The book, as a whole, is similarly artless and confusing. The careful control of the early chapters does not return in the final sections, “Mama Lucy” and “The Final Appointment.” Although we do learn of the life of Lucy Lunceford, many of the characters--especially Nish--seem to have aged miraculously, as if the digressive tales were really flashbacks (although there is no attempt to integrate them in that way).

Although the funeral at Burning Bush Baptist is gloriously rendered, it doesn’t fit with what has gone before. Lincoln, it seems, has forgotten about the dream of Guts Gallimore; another deacon delivers the stirring prayer, while Guts is not present at all. The ending has so many sudden contrivances--in particular, the unanticipated appearance of a white patient who holds the key to all Tait’s early tension--that the god in the machine becomes a frequent flyer.

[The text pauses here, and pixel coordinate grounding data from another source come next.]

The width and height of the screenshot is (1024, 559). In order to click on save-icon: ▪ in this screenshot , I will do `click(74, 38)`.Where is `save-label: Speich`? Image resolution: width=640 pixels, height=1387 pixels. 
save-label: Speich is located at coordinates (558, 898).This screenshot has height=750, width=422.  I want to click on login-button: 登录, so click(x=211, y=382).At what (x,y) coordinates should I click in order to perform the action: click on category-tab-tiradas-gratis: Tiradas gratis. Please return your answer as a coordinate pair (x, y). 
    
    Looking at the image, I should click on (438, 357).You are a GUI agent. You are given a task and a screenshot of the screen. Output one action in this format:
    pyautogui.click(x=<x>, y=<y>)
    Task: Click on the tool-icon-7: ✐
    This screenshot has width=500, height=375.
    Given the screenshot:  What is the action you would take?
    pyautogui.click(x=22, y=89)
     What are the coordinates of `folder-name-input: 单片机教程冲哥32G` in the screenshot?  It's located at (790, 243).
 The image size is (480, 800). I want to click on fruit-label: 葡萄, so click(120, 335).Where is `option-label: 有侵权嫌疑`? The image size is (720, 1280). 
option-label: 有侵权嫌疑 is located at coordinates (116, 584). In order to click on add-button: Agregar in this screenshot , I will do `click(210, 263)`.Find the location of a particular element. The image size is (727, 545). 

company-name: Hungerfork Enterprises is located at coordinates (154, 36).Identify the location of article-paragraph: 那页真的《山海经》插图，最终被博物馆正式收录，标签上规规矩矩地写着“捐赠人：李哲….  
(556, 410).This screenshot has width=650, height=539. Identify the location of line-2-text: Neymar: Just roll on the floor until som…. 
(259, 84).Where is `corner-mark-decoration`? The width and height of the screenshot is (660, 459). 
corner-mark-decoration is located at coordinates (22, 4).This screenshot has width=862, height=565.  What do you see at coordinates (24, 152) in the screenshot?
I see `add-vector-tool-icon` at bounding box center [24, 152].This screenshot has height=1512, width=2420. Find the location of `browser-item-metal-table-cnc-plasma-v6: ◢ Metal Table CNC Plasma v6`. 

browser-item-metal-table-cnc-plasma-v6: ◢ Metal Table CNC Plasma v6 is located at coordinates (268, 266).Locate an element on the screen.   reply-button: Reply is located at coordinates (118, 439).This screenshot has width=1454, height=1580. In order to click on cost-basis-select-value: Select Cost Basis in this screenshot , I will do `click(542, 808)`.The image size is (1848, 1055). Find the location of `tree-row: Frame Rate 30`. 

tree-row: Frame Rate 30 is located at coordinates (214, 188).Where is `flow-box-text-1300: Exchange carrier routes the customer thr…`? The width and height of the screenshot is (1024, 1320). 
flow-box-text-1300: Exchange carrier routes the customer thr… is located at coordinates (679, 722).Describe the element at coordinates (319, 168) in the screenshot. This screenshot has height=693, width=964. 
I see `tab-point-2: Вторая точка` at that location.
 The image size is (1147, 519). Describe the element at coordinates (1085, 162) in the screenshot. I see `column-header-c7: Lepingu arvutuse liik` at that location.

An author’s first work of fiction should be judged by more forgiving standards than later ones, even if that author is an accomplished stylist. For no matter how experienced a writer may be in other forms, when he attempts fiction he becomes a rookie. And so one wants to say that “The Avenue, Clayton City” is a good first novel--in this case especially, because C. Eric Lincoln has written not only well but valuably throughout a long career. But what is wrong with “The Avenue, Clayton City” cannot be passed off as rookie error. The “novel” has a wonderful beginning, but no middle and a contrived ending. The material in the tales could have provided that middle, but it remains unintegrated. The result something that is a whole only because it is bound in covers. It is probably not finished. It is certainly not very good.